I don't know how many people are familiar with Ron Heifetz and his work on adaptive leadership, I guess a lot. In any case, I provide a link just to get you introduced or to remind you of this work.
adaptive leadership

Personally, I believe in this theory not only in the workplace but in everyday life as well. I do believe in the power of adaptation and I try as much as possible to expose myself in situations outside of my comfort zone. Actually, I don't try anymore. It has become a habit and every time I have to take a decision about what to do, I choose the one that I 'm not familiar with. Of course this doesn't mean that I take the right decision, but this is just me.

My sense after several years living like this is like not having a comfort zone at all. I can assure you that it is unsettling. However, I can't stop it. It seems impossible for me to "feel like home". I have no close friends anymore and I face problems in my relationship, since my emotional situation constantly changes. There is not this magic place where I can go and relax and feel secure. This insecurity (created by me) is apparent to my girlfriend, and eventually she feels insecure too. Sadly, I still don't want to stop. In my way of view, people should never stop trying to develop themselves. In my mind, there is always a "what-if" scenario. I constantly try to stretch myself to uncomfortable situations. I want to explore my limits and I always find that I can do something more. So, how can I stop it knowing that there is more? That wouldn't be me.

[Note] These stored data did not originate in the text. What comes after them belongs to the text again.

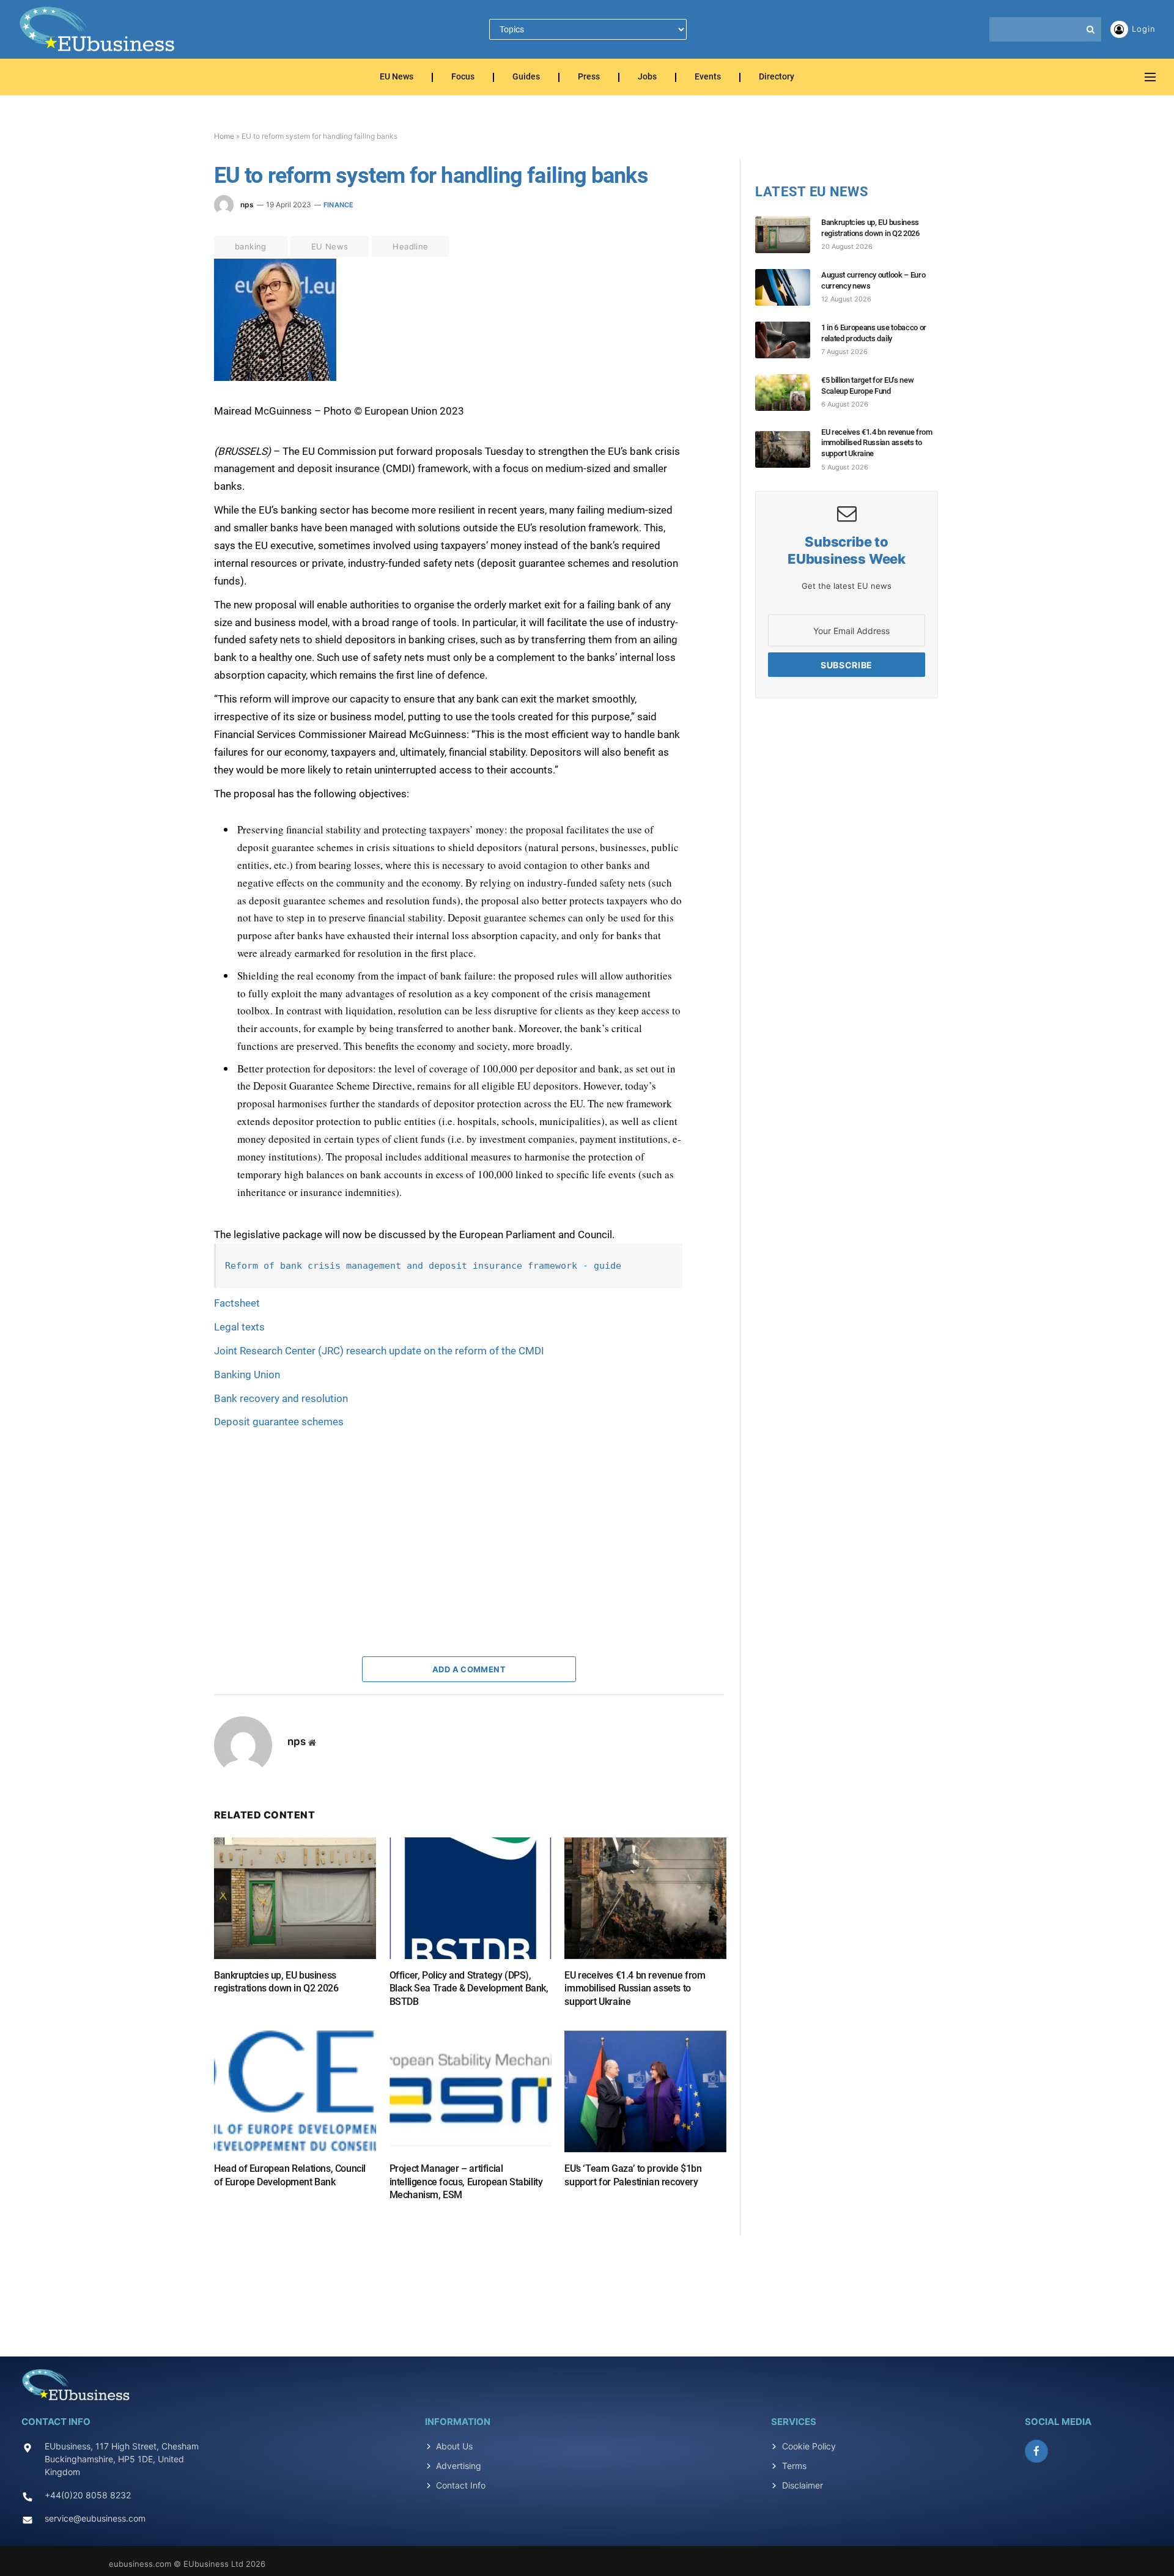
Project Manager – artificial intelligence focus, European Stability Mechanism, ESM (466, 2182)
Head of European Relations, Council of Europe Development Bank (290, 2175)
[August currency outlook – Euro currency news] (788, 287)
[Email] (170, 410)
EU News (396, 77)
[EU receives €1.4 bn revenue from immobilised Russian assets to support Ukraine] (645, 1898)
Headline (410, 246)
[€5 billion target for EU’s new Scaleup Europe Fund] (788, 392)
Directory (776, 77)
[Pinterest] (170, 382)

I was always complaining that there is nothing interesting enough to fascinate me. I was always jealous of my sister (and people like her) who knew that she wants to be a doctor since she was five years old. I never had such a commitment to something.Now, I realize that I have. I am committed to adaptation.

Finally, in an attempt to get some feedback from my actions, I think that I should not share my feelings from this journey. Maybe I should just share the experiences and results.